Julián Castro told MSNBC’s Chris Hayes that his father now has the virus and can’t be around other people as he grieves for his wife.

Latinos have the highest rate of people lacking health insurance; the greatest share of uninsured Latinos are in Texas—where coronavirus has surged.

Rep. Castro urged that the newly formed group rally Latinos to pressure the U.S. Senate to pass the “HEROES Act”, a $3 trillion-dollar coronavirus relief package that includes another round of stimulus payments, aid for local and state governments, the unemployed, renters and business owners, among other things.

It also includes funding for coronavirus testing, which has been less accessible in some minority communities, according to a recent report by Science magazine.

“Passing the HEROES Act and marshaling our voices is going to be critical,” Joaquín Castro said.

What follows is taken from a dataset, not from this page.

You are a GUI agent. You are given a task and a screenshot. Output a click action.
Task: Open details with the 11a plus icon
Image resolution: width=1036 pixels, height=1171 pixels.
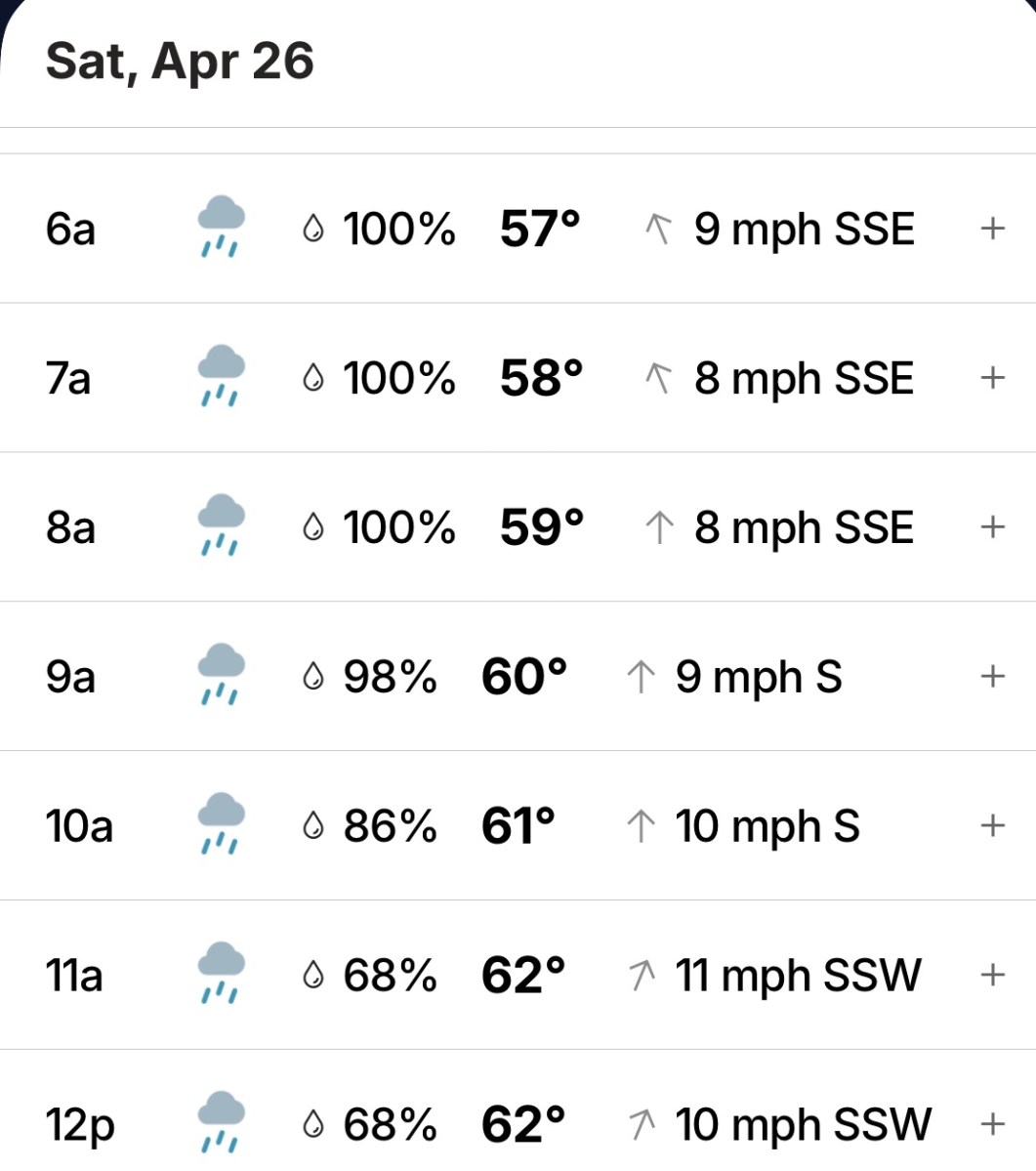pos(992,975)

The call also included cofounder Chef José Andrés, who has been providing free meals to people during the pandemic, and young actors Jessica Garza and Johnathan Nieves, who play Josefina Vega and her brother Mateo Vega in “Penny Dreadful: City of Los Angeles.”

The “Penny Dreadful” actors encouraged young Latinos to seize the moment and join in.

“It isn’t enough to just, like, see what is going on and to recognize it and see inequalities and to just move on with our day,” Nieves said. He said taking actions through the group “gives us a foundation to invest power into ourselves.

“When we do that, we validate our stories, we have the power to rewrite history, we have the power to fight against the negative narratives that can go in our own minds against ourselves, against our own community,” he said. “It gives us a path to be more full within ourselves as a community.”